## HOW TO COMPLETE THIS TASK
Within the entries below, the lines from the one with "Click the Delete trash icon" through the one with "Screen dimensions: 500x366" are to be set down exactly, both ends kept.

[Opening INPUT MATERIAL section]

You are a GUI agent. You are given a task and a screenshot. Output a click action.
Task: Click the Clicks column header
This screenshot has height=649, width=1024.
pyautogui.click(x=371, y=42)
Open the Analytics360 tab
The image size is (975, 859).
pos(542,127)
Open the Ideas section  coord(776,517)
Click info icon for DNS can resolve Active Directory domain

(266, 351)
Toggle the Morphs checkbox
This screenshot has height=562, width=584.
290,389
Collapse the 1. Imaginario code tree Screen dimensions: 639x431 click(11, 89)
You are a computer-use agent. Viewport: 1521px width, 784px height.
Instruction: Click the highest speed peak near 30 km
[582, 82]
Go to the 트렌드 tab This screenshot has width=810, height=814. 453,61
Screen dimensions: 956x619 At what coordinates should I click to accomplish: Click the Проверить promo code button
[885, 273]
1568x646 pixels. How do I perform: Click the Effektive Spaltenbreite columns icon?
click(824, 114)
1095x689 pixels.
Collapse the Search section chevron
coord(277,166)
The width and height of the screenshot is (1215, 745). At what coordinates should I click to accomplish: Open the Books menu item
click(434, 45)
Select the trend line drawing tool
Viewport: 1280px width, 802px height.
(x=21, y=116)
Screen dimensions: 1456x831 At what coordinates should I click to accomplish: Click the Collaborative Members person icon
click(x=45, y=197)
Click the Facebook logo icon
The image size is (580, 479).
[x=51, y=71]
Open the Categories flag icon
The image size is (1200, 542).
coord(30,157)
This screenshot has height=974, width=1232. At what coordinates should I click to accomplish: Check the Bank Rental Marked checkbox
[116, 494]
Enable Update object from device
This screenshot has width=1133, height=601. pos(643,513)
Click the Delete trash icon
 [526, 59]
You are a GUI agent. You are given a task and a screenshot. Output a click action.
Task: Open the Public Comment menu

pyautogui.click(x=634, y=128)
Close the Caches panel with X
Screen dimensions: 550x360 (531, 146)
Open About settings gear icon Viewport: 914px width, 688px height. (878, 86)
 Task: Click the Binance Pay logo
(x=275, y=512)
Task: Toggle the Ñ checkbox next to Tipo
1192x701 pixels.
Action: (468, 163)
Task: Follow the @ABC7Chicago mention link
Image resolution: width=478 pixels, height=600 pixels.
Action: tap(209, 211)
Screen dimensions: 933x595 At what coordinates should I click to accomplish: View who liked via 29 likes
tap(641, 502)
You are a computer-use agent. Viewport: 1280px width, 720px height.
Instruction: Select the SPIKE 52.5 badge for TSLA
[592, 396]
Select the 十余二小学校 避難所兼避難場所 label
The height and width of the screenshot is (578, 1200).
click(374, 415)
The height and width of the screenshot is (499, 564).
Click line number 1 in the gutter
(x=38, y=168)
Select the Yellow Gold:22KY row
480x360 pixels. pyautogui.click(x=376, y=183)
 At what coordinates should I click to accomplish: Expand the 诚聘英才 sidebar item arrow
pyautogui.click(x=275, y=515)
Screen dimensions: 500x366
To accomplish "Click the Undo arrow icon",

[Closing INPUT MATERIAL section]

## ANSWER TO THIS TASK
Click the Delete trash icon
 [526, 59]
You are a GUI agent. You are given a task and a screenshot. Output a click action.
Task: Open the Public Comment menu

pyautogui.click(x=634, y=128)
Close the Caches panel with X
Screen dimensions: 550x360 (531, 146)
Open About settings gear icon Viewport: 914px width, 688px height. (878, 86)
 Task: Click the Binance Pay logo
(x=275, y=512)
Task: Toggle the Ñ checkbox next to Tipo
1192x701 pixels.
Action: (468, 163)
Task: Follow the @ABC7Chicago mention link
Image resolution: width=478 pixels, height=600 pixels.
Action: tap(209, 211)
Screen dimensions: 933x595 At what coordinates should I click to accomplish: View who liked via 29 likes
tap(641, 502)
You are a computer-use agent. Viewport: 1280px width, 720px height.
Instruction: Select the SPIKE 52.5 badge for TSLA
[592, 396]
Select the 十余二小学校 避難所兼避難場所 label
The height and width of the screenshot is (578, 1200).
click(374, 415)
The height and width of the screenshot is (499, 564).
Click line number 1 in the gutter
(x=38, y=168)
Select the Yellow Gold:22KY row
480x360 pixels. pyautogui.click(x=376, y=183)
 At what coordinates should I click to accomplish: Expand the 诚聘英才 sidebar item arrow
pyautogui.click(x=275, y=515)
Screen dimensions: 500x366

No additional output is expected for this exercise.